To make the crust, combine the Nutter Butters and melted butter in the bowl of a food processor or blender and pulse until you have fine crumbs. Alternately. crush the cookies in a sealed baggie with a rolling pin and then mix with the butter.
Press the crust into the bottom of a greased 9x13 pan.
To make the cheesecake, preheat oven to 325 degrees.
Beat together the cream cheese, peanut butter, sugar, and flour until light and smooth and creamy. Beat in the eggs one at a time.
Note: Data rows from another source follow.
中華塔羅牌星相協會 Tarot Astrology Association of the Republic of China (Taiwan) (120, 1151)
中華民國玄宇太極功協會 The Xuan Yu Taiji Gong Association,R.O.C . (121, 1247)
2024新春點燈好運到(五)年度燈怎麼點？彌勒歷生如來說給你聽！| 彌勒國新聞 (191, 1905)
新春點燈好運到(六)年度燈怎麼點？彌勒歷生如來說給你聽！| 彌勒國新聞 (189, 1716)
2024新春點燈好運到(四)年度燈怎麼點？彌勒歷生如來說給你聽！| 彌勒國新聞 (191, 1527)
Stir in the milk.
Pour batter onto the prepared crust.
Place the 12 Reese's peanut butter cups in the batter, lined up so that there will be one cup in each piece of cheesecake when cut, and gently press them in to cover them in the batter.
Bake for 10 minutes at 325 degrees.
Reduce heat to 260 and bake for 40 minutes or until just the center is slightly jiggly.
Let cool on the counter top for 30 minutes before placing in the refrigerator to cool for another 4 hours.
To top the cheesecake, melt the chocolate chips and shortening together in a microwave safe bowl on low heat. Alternately, melt in a double broiler.
Place the melted chocolate in a piping bag (or baggie with the tip cut off) and pipe on the melted chocolate.
You can also drizzle it on with a spoon, if preferred.
When serving, cut the bars so that each piece has a peanut butter cup in the center.